La procédure est contradictoire : un délai, allant de quelques jours à quelques semaines selon le degré d’urgence, est donné à l’établissement pour répondre au rapport. Souvent, l’établissement corrige immédiatement certaines de ses pratiques. Au-delà, il doit présenter un plan d’actions, assorti d’un calendrier précis, et qui donne lieu à des points d’avancement réguliers avec l’ARS.
Dans une situation d’une gravité particulière (mise en danger des usagers), la lettre de décision prend la forme d’une injonction, et donne alors automatiquement lieu à une inspection de vérification.
Si les prescriptions ou injonctions ne sont pas suivies d’effet, l’ARS peut prononcer une suspension immédiate d’activité, à l’encontre d’un ou plusieurs praticiens, ou de la totalité de l’établissement – donnant généralement lieu à une mise sous administration provisoire, afin d’assurer la continuité de service dans l’intérêt des usagers.
Les sanctions possibles
En dehors des recommandations et des prescriptions, des mesures de police administrative peuvent être prononcées comme : des injonctions à remédier à des risques liés à la prise en charge, des injonctions de remédier à un déséquilibre financier, une astreinte journalière, une interdiction de gérer toute nouvelle autorisation, une sanction financière, une administration provisoire par un autre gestionnaire, une suspension voire une cessation d’activité (qui demande de réorienter les personnes accueillies vers d’autres structures similaires).
Des suites de nature judiciaire, notamment par le signalement (sans délai) au Procureur de la République de tout fait constaté lors du contrôle susceptible de constituer un délit ou un crime (art. 40 du code de procédure pénale).
Outre sa mission de contrôle et d’inspection, l’ARS intervient au quotidien pour accompagner les Ehpad dans l’amélioration de la prise en charge médicale, des conditions de vie et de travail.
Des contrôles vraiment efficaces ?
Un
rapport d’information déposé au sénat le 12 juillet 2022 soulignait, qu’au regard du nombre d'établissements installés sur l'ensemble du territoire (plus de 7 500 Ehpad),
les contrôles restent encore limités.

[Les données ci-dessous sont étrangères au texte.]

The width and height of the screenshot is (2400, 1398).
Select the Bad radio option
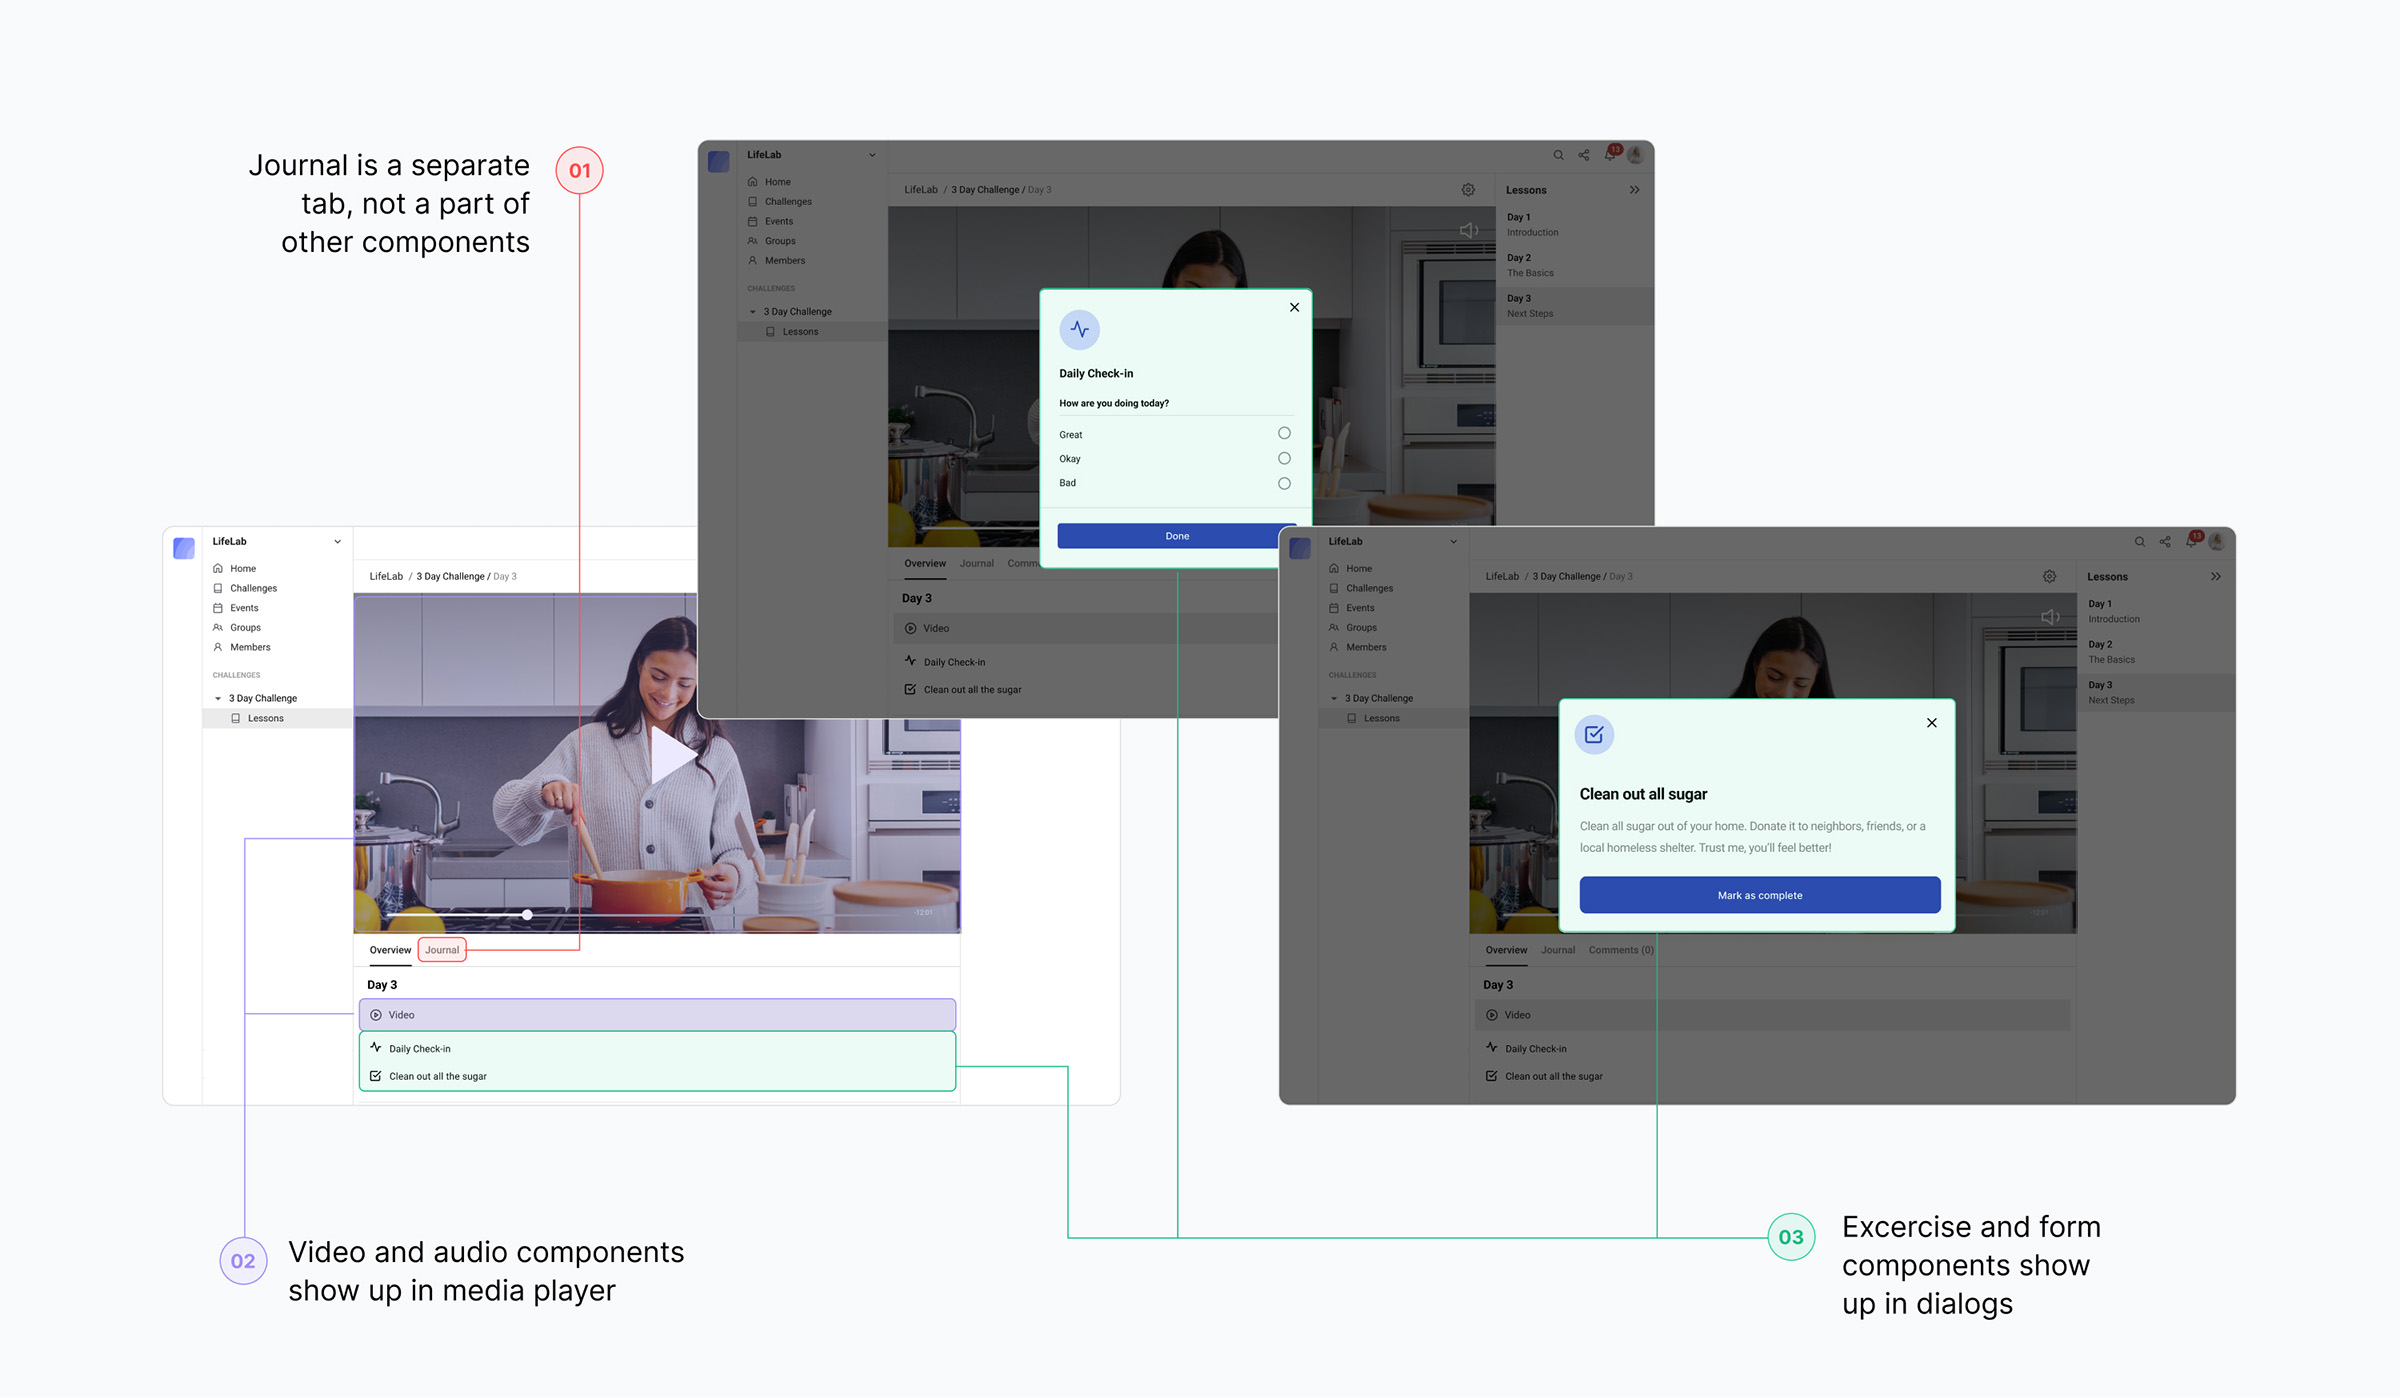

En effet, les moyens humains et financiers déployés pour l’inspection de ces établissements restent très en-deçà. “La capacité de contrôler plus d'établissements chaque année renvoie à la question des moyens dévolus au contrôle, notamment dans les ARS. Ces dernières disposeraient de 230 ETP (Équivalent Temps Plein) environ hors santé-environnement, pour assurer ces contrôles ce qui paraît faible au regard du champ extrêmement large à contrôler. Ces chiffres peuvent expliquer une réalité pointée par la Cour des comptes : un Ehpad est contrôlé tous les 20 ou 30 ans. Ils illustrent le fait que le contrôle n'était pas hissé au rang de priorité.”
Courant 2022,
le gouvernement a donc décidé d’agir pour faire des contrôles des Ehpad l’une de ses priorités. La
publication du livre-enquête "Les Fossoyeurs" de Victor Castanet, qui dénonçait un système de maltraitance organisé des aînés ainsi qu’un manque de transparence des mouvements financiers des établissements du groupe d’Ehpad privés Orpea, n’est pas étrangère aux dernières mesures gouvernementales prises.
Sources principales :
ARS Ile-de-France et Auvergne-Rhône-Alpes.